Reference no: EM132951166
Samia Ltd. produces jewelry boxes and one of their products has the following selling price and costs:
Description Dollar value per unit
Selling price $65.00
Direct materials$13.00
Direct labour$11.70
Variable overhead $10.40
Fixed overhead $9.10
Sales commission$3.25
Income per unit$17.55
The company also have some non-manufacturing fixed costs (such as sales and administration costs). They have provided the following details:
Capacity (units) 28,000
Current production (units) 22,400
Fixed non-manufacturing costs (annual)$98,280
Zunish Ltd. is a new one-time customer who has offered to buy the following jewelry boxes:
Total units required 4,200.
Purchase price per unit$37.00.
Transportation costs / unit$1.60
Zunish Ltd. has agreed to pay the transportation costs. In addition, because no sales person was involved, there will be no sales commission paid on the sale to Zunish Ltd.
Required:
Problem 1: If Samia Ltd. accepts this order, will operating income increase, decrease or stay the same?

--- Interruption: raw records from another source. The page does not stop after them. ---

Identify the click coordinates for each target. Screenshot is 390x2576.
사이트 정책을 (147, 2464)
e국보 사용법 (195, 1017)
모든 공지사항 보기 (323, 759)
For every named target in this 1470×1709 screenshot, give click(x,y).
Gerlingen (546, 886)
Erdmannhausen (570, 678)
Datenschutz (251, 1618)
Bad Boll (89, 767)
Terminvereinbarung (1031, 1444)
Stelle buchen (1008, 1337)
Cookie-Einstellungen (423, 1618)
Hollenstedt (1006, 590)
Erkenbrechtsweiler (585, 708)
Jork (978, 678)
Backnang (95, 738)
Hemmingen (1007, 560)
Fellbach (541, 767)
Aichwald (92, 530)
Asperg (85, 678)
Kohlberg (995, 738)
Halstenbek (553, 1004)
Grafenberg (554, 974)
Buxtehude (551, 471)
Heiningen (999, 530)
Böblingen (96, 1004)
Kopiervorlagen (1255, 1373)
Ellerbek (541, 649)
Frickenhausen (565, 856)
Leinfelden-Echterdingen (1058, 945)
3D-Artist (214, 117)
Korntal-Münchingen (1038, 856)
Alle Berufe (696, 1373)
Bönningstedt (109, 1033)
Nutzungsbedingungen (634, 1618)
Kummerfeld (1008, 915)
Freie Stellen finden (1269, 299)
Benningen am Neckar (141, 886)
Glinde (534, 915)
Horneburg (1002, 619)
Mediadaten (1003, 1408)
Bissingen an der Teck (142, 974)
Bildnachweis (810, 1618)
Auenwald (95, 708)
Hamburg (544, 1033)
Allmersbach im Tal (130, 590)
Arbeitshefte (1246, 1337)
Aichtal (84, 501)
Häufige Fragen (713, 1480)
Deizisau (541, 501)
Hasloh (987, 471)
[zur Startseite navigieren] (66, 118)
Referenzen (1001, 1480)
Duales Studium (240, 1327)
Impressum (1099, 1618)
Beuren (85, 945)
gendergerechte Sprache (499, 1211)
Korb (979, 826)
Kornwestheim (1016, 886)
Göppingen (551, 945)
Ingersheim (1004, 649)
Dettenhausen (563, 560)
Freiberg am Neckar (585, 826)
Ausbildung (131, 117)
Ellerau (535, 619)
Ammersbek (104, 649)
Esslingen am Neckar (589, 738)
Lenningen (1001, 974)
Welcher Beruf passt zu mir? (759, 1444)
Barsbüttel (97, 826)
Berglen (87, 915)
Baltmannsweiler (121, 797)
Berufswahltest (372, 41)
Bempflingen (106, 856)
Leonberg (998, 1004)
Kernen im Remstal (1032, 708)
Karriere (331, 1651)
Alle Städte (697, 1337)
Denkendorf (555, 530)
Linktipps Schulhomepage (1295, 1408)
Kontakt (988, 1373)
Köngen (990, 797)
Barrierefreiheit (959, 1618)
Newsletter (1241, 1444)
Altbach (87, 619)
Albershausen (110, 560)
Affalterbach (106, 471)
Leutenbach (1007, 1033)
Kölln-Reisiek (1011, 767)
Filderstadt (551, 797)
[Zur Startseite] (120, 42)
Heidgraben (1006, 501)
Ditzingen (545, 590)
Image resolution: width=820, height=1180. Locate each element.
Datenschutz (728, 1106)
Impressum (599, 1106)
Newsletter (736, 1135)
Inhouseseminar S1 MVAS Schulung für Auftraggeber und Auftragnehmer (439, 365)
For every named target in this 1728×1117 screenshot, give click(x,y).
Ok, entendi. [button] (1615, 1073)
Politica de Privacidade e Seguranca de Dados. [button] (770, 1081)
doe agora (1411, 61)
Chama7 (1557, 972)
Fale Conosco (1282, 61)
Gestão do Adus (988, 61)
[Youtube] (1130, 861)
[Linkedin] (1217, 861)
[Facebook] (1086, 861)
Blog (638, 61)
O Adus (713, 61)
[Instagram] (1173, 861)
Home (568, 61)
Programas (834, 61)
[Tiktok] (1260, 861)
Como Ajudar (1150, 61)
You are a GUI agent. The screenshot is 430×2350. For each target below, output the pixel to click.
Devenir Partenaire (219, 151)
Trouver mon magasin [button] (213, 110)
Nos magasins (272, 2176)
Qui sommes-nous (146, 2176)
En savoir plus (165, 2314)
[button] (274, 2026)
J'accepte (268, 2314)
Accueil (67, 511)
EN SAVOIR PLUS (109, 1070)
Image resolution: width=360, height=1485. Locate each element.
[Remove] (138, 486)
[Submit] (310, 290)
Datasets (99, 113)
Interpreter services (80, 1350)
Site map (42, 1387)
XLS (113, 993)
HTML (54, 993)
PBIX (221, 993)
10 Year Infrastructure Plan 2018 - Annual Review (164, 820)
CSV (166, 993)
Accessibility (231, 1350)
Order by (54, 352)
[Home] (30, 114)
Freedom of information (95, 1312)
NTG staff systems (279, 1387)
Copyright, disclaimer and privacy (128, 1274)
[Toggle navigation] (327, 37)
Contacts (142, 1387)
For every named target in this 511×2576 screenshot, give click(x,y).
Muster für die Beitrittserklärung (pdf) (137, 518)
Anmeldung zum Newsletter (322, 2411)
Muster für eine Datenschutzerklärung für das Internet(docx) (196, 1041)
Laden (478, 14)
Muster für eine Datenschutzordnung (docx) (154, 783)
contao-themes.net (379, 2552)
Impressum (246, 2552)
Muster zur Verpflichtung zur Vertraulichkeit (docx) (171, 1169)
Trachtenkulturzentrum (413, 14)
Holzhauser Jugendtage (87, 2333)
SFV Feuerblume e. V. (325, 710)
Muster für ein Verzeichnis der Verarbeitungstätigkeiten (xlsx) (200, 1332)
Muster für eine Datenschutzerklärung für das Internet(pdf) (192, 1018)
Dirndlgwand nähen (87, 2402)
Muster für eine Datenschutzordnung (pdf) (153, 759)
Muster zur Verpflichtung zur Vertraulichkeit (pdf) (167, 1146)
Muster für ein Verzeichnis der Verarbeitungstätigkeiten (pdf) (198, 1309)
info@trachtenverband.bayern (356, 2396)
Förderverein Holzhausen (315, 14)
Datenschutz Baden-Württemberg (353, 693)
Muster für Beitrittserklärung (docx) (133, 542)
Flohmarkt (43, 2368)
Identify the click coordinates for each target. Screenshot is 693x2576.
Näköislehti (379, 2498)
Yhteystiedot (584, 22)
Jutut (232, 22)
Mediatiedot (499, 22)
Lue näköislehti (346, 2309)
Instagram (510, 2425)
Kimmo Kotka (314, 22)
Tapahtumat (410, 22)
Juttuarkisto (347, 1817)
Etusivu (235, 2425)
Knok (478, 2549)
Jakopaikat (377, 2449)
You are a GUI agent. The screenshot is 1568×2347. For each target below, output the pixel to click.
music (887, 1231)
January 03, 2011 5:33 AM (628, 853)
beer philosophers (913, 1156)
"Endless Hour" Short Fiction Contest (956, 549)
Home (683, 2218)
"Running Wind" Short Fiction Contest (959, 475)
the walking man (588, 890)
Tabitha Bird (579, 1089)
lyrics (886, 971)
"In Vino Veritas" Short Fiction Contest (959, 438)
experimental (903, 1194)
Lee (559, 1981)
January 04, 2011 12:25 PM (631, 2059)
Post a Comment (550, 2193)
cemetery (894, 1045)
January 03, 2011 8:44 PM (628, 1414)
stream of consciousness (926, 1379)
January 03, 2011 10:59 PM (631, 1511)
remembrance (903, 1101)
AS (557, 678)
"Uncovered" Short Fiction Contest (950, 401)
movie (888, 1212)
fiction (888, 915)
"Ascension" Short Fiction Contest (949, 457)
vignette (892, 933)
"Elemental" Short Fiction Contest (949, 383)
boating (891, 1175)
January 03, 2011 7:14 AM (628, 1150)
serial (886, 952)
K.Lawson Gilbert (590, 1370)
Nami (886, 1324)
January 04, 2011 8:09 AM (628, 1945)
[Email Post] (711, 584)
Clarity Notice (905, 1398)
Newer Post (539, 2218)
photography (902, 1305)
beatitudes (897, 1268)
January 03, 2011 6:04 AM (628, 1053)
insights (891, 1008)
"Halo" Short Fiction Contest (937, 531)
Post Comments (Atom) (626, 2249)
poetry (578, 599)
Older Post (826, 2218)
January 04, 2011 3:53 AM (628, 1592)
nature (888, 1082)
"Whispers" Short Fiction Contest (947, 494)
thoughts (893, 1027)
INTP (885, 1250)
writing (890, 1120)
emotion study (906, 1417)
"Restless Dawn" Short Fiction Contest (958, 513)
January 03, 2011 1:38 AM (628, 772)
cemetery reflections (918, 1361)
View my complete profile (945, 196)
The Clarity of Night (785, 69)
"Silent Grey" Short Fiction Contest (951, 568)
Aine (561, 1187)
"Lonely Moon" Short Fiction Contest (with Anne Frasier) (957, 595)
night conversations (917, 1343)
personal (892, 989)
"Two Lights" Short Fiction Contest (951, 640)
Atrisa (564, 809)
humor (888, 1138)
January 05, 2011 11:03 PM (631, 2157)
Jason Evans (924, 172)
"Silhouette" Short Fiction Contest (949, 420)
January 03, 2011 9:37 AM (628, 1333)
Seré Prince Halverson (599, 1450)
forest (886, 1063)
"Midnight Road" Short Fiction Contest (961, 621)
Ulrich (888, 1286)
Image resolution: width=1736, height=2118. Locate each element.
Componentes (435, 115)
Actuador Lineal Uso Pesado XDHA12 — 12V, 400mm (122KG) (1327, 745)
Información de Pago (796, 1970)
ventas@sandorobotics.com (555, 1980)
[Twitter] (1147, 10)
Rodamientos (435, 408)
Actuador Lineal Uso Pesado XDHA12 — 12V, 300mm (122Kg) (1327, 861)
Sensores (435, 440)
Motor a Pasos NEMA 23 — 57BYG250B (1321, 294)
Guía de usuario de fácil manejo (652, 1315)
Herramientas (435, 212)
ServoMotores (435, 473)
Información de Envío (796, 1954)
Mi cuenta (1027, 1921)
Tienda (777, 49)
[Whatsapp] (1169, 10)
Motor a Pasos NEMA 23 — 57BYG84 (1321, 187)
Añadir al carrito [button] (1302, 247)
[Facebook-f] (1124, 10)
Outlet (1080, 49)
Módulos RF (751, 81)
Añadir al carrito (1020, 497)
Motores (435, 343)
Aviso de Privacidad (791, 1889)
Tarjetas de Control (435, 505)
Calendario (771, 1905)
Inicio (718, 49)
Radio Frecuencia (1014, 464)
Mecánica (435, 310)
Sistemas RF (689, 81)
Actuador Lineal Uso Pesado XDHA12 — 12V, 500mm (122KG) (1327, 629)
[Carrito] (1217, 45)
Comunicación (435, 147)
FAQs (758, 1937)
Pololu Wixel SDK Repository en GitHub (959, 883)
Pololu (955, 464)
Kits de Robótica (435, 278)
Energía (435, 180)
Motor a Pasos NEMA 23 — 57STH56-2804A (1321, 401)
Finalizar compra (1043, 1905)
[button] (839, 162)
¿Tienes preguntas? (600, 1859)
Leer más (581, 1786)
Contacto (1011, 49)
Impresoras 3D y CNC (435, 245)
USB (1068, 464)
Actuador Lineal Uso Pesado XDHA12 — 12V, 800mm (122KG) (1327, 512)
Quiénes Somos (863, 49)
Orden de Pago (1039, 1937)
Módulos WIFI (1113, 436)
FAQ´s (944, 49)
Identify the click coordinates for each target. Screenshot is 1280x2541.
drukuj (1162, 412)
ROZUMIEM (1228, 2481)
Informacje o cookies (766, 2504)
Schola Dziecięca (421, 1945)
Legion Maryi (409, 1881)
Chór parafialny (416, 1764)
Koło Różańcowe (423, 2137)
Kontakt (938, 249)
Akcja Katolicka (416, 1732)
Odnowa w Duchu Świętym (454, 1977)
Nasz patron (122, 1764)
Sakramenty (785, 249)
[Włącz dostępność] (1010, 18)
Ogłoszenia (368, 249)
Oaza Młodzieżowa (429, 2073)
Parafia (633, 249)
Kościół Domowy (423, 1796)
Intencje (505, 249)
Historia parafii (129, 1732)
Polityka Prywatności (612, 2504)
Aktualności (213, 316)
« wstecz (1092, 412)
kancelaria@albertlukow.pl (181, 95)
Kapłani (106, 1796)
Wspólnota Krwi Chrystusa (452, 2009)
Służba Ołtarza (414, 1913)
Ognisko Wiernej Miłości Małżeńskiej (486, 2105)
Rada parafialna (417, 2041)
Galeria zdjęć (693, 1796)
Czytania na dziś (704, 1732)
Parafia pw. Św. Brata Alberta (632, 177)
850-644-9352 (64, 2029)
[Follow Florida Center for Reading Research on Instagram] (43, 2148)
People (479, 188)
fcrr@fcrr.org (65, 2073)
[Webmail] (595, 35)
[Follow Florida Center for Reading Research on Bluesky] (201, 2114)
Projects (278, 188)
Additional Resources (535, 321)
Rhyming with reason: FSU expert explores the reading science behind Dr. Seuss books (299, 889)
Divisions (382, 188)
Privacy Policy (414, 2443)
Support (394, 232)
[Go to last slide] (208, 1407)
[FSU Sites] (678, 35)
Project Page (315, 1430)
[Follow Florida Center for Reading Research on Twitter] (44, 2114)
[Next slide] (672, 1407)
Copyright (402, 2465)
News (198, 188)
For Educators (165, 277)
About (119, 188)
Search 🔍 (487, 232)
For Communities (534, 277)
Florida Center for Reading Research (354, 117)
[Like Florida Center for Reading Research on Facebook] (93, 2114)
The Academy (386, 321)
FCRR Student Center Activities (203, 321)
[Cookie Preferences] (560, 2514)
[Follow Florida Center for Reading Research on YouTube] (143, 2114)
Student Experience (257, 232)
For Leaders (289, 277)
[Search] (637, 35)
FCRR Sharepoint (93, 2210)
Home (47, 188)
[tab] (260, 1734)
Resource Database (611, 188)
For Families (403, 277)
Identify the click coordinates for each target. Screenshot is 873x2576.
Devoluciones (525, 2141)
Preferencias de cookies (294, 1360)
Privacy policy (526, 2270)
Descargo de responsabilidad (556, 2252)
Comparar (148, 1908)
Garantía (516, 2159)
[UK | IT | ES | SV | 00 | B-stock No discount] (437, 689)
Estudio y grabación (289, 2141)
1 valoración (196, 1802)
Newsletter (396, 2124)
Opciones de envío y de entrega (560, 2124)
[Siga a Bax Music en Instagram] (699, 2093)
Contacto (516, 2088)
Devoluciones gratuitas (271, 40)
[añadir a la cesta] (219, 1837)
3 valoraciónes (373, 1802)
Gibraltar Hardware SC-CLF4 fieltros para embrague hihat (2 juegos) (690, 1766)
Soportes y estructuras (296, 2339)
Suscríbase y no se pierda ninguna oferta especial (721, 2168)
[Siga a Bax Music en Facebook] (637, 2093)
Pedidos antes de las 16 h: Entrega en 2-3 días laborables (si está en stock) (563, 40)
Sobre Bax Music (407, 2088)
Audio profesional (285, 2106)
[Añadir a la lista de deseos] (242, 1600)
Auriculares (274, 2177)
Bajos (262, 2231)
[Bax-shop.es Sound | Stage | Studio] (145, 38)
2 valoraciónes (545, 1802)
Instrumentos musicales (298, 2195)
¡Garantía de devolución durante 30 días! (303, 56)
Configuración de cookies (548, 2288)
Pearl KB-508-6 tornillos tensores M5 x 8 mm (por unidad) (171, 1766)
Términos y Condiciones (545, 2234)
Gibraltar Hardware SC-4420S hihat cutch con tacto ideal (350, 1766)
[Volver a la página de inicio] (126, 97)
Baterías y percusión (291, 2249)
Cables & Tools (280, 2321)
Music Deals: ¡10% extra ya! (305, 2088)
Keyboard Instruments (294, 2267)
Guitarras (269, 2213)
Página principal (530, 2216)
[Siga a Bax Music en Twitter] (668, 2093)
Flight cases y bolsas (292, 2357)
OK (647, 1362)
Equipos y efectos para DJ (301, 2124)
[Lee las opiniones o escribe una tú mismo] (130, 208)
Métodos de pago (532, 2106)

Problem 2: By how much will operating income change if the order is accepted?
Problem 3: Assume, INSTEAD, that the order from Zunish Ltd. was obtained through a sales person so sales commission has to be paid. In addition, Zunish Ltd. has asked Samia Ltd. to pay all transportation costs. Given this new information, will Samia's operating income increase, decrease or stay the same?
Problem 4: Given this new information, by how much will operating income change if the order was accepted now?